La giornata iniziava splendidamente. L’incedere ardito di Frigeste lasciava intendere che avrebbe certamente raggiunto la meta, e portato a termine i suoi obiettivi.
Il grande piede calò dall’alto come un falcone in caccia che ghermisce la preda; con la differenza che, mentre il rapace afferra e trascina via, quello spiaccicò Frigeste al suolo, e, scivolando leggermente, lo sfrittellò senza riguardi né compassione alcuna, lasciandolo lì esanime. Fortuna volle che, prima di lui, il grande piede avesse pestato una grande merda, una parte generosa della quale, essendo rimasta appiccicata alla suola, funse da morbida intercapedine salvifica. Questa circostanza, rafforzata dalla natura irregolare del sentiero, rese possibile che egli potesse sopravvivere, anche se vistosamente malconcio.
Le rane, solitamente educate, commentarono: «Accidenti, che fortuna!».
Altre creature, come i rospi e i saettoni, fecero osservazioni più adeguate alla sana volgarità degli abitanti della Palude, per cui sarà opportuno non riferirle.
Per una curiosa circostanza, inspiegabile ma utile all’economia del racconto, le peggiori conseguenze le subì la sua personalità, o anima, o spirito che dir si voglia, insomma quel velo impalpabile che alcuni affermano non esistere (essendosi presa la briga di porre un moribondo su una bilancia attendendone pazientemente la morte, non senza averne verificato il peso sia prima che dopo, e avendolo riscontrato immutato).
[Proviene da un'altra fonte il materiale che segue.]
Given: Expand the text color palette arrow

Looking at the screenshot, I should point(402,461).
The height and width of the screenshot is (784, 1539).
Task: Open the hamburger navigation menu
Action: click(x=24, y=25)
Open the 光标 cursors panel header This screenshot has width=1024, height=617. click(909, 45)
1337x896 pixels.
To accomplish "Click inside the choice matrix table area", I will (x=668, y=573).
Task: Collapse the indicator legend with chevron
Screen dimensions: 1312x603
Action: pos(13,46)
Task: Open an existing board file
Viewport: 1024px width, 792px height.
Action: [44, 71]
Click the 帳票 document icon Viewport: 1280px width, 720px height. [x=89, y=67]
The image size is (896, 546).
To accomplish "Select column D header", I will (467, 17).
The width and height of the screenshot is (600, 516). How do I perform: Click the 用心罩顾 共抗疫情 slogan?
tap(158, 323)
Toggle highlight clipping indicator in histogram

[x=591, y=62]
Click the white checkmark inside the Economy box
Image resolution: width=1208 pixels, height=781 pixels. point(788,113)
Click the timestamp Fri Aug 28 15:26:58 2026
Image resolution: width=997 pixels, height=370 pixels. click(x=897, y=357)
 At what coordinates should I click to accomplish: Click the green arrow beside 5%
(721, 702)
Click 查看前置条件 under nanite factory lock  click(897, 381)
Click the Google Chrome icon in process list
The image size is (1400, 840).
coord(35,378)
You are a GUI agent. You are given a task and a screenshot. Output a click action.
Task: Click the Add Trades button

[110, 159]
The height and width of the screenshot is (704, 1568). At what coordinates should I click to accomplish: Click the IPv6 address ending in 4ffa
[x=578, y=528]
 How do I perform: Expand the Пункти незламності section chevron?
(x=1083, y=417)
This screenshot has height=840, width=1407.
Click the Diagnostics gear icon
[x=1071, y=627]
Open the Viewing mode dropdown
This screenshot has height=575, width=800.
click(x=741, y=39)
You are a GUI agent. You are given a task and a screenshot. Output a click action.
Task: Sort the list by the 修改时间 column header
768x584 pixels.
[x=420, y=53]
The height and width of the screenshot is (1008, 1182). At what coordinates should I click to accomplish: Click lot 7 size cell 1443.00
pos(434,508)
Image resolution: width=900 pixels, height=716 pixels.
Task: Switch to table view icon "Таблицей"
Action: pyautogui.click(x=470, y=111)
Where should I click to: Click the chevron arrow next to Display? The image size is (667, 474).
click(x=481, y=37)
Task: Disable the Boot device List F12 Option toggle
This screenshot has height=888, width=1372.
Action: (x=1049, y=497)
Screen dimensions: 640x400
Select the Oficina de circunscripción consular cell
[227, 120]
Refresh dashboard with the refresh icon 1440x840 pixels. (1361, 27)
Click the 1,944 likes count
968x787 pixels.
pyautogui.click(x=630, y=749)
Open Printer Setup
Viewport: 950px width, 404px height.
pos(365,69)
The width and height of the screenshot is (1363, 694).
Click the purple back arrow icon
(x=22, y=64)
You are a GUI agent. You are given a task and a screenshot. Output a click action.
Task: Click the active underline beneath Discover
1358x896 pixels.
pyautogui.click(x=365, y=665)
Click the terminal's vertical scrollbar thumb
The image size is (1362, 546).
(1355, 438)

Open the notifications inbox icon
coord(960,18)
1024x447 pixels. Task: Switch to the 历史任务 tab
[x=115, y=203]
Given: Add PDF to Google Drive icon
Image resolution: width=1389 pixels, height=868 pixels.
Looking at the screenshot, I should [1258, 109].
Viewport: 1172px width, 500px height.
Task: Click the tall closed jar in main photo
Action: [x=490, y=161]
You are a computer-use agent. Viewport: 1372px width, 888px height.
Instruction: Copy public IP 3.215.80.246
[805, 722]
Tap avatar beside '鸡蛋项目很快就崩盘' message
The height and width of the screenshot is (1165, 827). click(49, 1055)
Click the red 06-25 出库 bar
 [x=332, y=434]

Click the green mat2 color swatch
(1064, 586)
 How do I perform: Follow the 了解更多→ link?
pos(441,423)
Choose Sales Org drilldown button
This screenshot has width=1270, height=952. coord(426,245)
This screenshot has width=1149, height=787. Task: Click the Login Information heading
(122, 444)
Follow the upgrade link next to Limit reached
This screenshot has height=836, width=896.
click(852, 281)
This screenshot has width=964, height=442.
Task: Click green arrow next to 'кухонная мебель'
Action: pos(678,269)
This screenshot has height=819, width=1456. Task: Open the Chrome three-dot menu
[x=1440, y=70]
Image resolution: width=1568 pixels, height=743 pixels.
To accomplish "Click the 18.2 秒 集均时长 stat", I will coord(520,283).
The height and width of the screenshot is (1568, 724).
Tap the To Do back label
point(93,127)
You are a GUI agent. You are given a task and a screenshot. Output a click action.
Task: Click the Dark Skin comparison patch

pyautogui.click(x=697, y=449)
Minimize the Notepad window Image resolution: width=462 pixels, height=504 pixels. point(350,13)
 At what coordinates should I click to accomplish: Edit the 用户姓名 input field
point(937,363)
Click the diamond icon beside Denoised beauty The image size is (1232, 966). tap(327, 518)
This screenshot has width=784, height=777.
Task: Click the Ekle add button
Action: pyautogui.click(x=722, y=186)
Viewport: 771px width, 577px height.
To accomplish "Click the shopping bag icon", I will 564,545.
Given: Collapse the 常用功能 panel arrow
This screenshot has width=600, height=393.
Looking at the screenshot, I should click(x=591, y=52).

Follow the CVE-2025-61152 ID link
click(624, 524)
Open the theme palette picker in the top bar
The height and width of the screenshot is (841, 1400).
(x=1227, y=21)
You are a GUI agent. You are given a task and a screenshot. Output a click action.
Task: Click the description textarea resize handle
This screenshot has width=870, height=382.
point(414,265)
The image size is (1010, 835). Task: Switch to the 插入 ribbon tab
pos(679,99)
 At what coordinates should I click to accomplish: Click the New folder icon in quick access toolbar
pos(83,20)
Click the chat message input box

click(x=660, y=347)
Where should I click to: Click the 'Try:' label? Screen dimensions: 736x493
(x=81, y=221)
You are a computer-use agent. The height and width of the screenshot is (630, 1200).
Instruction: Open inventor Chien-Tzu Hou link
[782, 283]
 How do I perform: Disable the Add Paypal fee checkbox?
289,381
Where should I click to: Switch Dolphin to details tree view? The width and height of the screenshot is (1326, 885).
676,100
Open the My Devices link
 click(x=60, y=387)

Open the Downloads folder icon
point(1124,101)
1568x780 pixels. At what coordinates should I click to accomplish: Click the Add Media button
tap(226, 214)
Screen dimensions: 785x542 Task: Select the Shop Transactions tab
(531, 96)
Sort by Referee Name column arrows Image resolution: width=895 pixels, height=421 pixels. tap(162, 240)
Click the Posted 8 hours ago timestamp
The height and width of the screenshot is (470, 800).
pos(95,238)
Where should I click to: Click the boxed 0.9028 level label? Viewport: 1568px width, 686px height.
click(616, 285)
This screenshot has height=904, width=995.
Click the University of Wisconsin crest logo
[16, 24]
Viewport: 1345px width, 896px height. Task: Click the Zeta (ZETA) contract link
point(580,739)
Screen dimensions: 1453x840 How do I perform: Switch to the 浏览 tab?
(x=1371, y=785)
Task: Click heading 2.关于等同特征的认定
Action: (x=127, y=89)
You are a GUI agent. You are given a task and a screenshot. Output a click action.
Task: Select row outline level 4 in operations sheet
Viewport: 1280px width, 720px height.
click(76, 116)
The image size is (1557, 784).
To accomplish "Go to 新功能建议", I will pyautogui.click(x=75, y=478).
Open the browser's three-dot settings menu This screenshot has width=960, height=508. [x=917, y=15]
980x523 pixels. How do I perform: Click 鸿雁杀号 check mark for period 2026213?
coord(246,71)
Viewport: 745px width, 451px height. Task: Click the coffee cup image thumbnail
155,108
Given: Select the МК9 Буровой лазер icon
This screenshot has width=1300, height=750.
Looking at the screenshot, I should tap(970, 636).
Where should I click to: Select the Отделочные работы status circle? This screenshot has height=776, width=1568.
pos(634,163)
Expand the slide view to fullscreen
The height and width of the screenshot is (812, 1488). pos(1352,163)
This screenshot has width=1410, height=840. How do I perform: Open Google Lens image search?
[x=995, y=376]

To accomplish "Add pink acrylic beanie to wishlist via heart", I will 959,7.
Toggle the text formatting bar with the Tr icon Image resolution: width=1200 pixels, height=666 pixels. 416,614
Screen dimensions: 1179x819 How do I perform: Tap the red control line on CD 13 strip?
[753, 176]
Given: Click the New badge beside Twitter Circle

Strascinata dal grande piede, l’anima s’impigliò alle irregolarità del terreno e si lacerò dissociandosi in più parti. Da quel momento ciascuna parte visse di vita propria, pur nella incontenibile nostalgia di una antica appartenenza comune. Effettivamente ciascun brandello d’anima sapeva di poter esistere solo assieme a tutti gli altri.